Just about every woman has heard of menopause. What is discussed less frequently is perimenopause, the transitional time of a woman's life that precedes menopause.

Perimenopause Defined
Perimenopause is the stage of life in which a woman's body makes the transition from regular menstrual cycles and ovulation to permanent infertility. During this time, your periods begin to become irregular and there's a good chance you'll experience some of the more bothersome symptoms mentioned below and discussed in more detail on HFN. Every woman is different, and there is no fixed definition to this irregularity.  The culprit is your fluctuating estrogen level.

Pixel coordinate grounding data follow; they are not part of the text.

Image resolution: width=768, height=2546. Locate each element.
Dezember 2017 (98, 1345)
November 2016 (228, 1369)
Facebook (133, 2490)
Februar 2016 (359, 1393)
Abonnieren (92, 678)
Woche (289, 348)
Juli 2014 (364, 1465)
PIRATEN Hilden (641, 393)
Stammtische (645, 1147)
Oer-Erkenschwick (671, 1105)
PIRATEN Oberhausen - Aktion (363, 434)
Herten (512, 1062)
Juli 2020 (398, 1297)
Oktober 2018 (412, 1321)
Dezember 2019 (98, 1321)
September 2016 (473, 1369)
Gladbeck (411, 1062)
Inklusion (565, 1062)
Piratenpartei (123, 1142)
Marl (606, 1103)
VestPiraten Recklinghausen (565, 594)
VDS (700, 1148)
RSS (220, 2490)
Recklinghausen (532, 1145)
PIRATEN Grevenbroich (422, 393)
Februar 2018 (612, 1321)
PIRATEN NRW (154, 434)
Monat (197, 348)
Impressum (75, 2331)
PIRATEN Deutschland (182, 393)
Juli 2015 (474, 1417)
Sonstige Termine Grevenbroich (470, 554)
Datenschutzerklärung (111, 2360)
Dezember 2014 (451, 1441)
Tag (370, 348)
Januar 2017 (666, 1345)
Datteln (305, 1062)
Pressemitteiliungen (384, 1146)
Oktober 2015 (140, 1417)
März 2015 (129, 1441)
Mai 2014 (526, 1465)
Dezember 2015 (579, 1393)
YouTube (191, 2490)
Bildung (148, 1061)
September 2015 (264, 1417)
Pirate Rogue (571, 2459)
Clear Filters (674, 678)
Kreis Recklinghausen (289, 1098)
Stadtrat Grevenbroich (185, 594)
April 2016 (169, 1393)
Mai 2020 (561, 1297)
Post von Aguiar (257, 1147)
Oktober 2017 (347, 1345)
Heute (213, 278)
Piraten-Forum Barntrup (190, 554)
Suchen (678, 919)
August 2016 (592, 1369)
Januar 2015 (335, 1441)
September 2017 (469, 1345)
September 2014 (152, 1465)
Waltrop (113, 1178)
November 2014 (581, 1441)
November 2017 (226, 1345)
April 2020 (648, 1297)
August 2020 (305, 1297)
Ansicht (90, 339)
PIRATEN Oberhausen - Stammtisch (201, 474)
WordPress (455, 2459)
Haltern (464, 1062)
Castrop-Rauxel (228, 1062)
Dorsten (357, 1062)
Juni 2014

HFN 031 PerimenBridge 1 27999555 Periods may become heavier or lighter, shorter or longer, and the intervals may become more or less frequent. This stage will continue until you have gone through 12 months in a row without a menstrual period, at which point you will officially be entering menopause.

Timing
Perimenopause typically begins when a woman is in her 40s. It's important to remember, however, that there is no single rule that fits every single woman regarding when this stage will begin and end. It isn't uncommon for some women to enter perimenopause in their 30s, and in some cases, even earlier. While the average perimenopause lasts for four years, its duration can vary from several months to ten years. It's important to remember that during this transition period you can still get pregnant, so if you use birth control, don't stop now if pregnancy is not on your wish list. Women who undergo an oophorectomy (the surgical removal of both ovaries) and have not yet experienced perimenopause, will enter menopause overnight.

Symptoms
You may also encounter symptoms that people usually associate with menopause, such as vaginal dryness, night sweats, hot flashes, tender breasts, fatigue, decline in sex drive, incontinence, and mood swings. Don't worry, just because you're entering perimenopause does not mean you will experience all of these symptoms. Some women do go through all of the above symptoms and others, but many women may exhibit only a few. The number and severity of perimenopause symptoms varies from woman to woman and sometimes resembles the experience that the individual's mother had.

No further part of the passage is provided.